(Data listing)
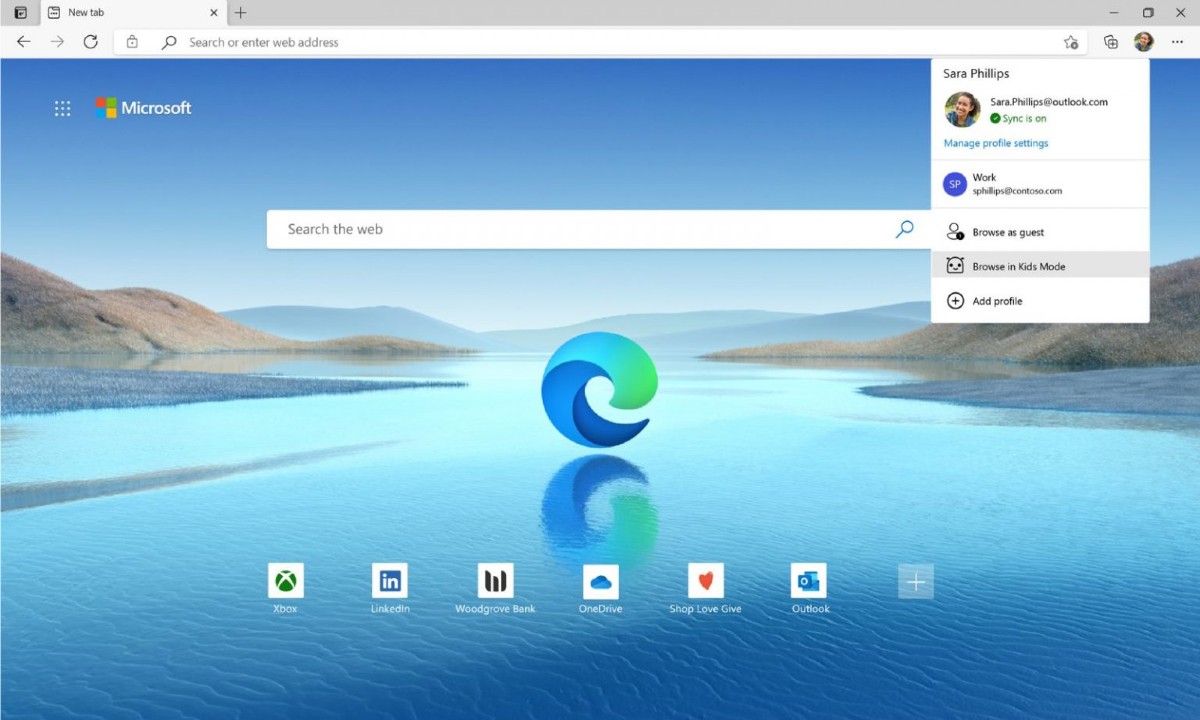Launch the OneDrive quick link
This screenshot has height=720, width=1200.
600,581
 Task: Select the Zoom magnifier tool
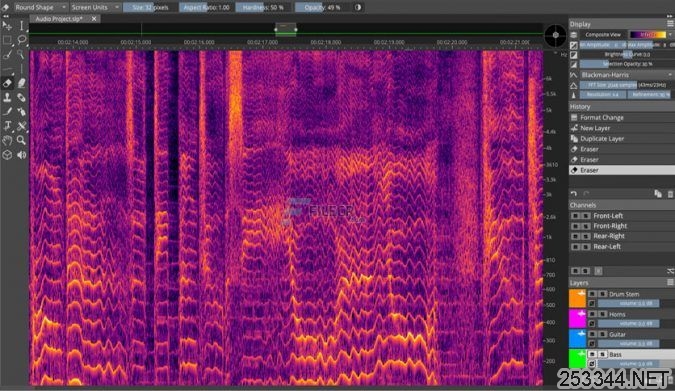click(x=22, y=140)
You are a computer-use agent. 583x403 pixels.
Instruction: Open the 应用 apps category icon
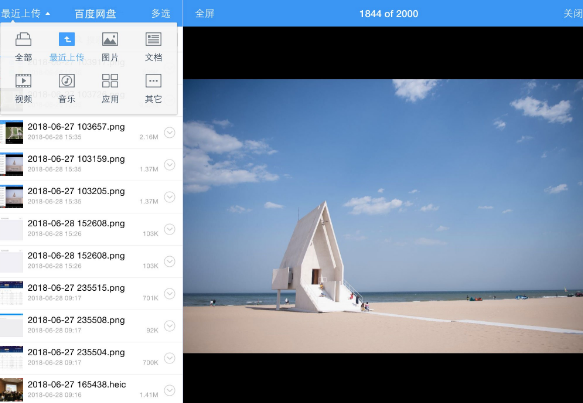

→ **Direction**
Write out every line of the listing above verbatim, omitting the pictures.

→ **Solution**
Launch the OneDrive quick link
This screenshot has height=720, width=1200.
600,581
 Task: Select the Zoom magnifier tool
click(x=22, y=140)
You are a computer-use agent. 583x403 pixels.
Instruction: Open the 应用 apps category icon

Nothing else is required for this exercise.